4 RStudio Launcher Plugin SDK Architecture

The RStudio Launcher Plugin SDK is designed to allow the Plugin developer to implement as little code as possible in order to get a working Plugin. Figure 4.1 describes the architecture of the SDK at a high, component level. The Plugin developer only needs to be concerned with those components which interface directly with the job scheduling system: Job Status Watcher, Job Source, Resource Utilization Stream, and Output Stream. Nevertheless, it can be useful to have a more full understanding of the workings of the SDK when making complex implementation decisions.

High Level Architecture

Figure 4.1: High Level Architecture

4.1 Launcher Communicator Component

The Launcher Communicator component is responsible for receiving and interpreting requests from the Launcher, and translating and sending responses to the Launcher.
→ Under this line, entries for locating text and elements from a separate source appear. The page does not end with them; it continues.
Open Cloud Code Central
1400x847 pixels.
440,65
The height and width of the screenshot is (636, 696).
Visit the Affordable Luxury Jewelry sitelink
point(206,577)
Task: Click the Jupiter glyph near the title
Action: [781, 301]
The Launcher Communicator listens for data on a background thread. When data is received, the Launcher Communicator component parses and validates the data and converts each request it finds into the appropriate Request object. As parsing a request is an expensive operation, the Launcher Communicator also performs this task on a background thread. The Request object is then passed to the Plugin API component to be fulfilled.

When the Plugin API has the response to a request, it posts the Response object to the Launcher Communicator. The Launcher Communicator then formats the response in a way the Launcher will understand and sends it to the Launcher on a background thread.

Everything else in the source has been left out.